Data for processing —

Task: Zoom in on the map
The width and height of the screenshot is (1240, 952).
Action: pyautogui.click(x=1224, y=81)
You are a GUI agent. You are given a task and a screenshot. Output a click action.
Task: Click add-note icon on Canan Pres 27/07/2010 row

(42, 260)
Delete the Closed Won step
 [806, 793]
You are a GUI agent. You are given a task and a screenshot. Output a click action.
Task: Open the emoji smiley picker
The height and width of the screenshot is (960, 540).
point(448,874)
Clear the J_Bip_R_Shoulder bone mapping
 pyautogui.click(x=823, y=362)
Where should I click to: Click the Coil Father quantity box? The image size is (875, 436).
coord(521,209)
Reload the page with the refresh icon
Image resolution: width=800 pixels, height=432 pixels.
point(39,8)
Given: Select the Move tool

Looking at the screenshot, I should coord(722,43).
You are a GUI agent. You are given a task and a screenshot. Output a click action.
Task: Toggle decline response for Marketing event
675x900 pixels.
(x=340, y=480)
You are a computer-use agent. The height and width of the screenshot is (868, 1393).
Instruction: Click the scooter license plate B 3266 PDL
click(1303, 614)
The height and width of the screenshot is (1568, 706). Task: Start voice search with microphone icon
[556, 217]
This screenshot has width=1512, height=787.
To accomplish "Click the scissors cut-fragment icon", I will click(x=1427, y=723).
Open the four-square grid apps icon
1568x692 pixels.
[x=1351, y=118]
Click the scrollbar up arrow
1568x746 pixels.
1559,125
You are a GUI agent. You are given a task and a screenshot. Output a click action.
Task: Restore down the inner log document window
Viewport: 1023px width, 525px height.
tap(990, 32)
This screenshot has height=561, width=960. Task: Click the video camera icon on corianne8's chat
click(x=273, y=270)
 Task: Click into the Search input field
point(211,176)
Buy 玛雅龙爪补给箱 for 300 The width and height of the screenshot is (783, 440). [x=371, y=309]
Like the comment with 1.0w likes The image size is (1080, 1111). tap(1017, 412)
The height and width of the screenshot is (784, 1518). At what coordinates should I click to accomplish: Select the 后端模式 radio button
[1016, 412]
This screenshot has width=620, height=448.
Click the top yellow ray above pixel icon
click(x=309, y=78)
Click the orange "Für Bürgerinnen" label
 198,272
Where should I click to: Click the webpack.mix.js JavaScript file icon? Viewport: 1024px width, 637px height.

Action item —
An exact copy of the entire material is required.

Answer below —
Task: Zoom in on the map
The width and height of the screenshot is (1240, 952).
Action: pyautogui.click(x=1224, y=81)
You are a GUI agent. You are given a task and a screenshot. Output a click action.
Task: Click add-note icon on Canan Pres 27/07/2010 row

(42, 260)
Delete the Closed Won step
 [806, 793]
You are a GUI agent. You are given a task and a screenshot. Output a click action.
Task: Open the emoji smiley picker
The height and width of the screenshot is (960, 540).
point(448,874)
Clear the J_Bip_R_Shoulder bone mapping
 pyautogui.click(x=823, y=362)
Where should I click to: Click the Coil Father quantity box? The image size is (875, 436).
coord(521,209)
Reload the page with the refresh icon
Image resolution: width=800 pixels, height=432 pixels.
point(39,8)
Given: Select the Move tool

Looking at the screenshot, I should coord(722,43).
You are a GUI agent. You are given a task and a screenshot. Output a click action.
Task: Toggle decline response for Marketing event
675x900 pixels.
(x=340, y=480)
You are a computer-use agent. The height and width of the screenshot is (868, 1393).
Instruction: Click the scooter license plate B 3266 PDL
click(1303, 614)
The height and width of the screenshot is (1568, 706). Task: Start voice search with microphone icon
[556, 217]
This screenshot has width=1512, height=787.
To accomplish "Click the scissors cut-fragment icon", I will click(x=1427, y=723).
Open the four-square grid apps icon
1568x692 pixels.
[x=1351, y=118]
Click the scrollbar up arrow
1568x746 pixels.
1559,125
You are a GUI agent. You are given a task and a screenshot. Output a click action.
Task: Restore down the inner log document window
Viewport: 1023px width, 525px height.
tap(990, 32)
This screenshot has height=561, width=960. Task: Click the video camera icon on corianne8's chat
click(x=273, y=270)
 Task: Click into the Search input field
point(211,176)
Buy 玛雅龙爪补给箱 for 300 The width and height of the screenshot is (783, 440). [x=371, y=309]
Like the comment with 1.0w likes The image size is (1080, 1111). tap(1017, 412)
The height and width of the screenshot is (784, 1518). At what coordinates should I click to accomplish: Select the 后端模式 radio button
[1016, 412]
This screenshot has width=620, height=448.
Click the top yellow ray above pixel icon
click(x=309, y=78)
Click the orange "Für Bürgerinnen" label
 198,272
Where should I click to: Click the webpack.mix.js JavaScript file icon? Viewport: 1024px width, 637px height.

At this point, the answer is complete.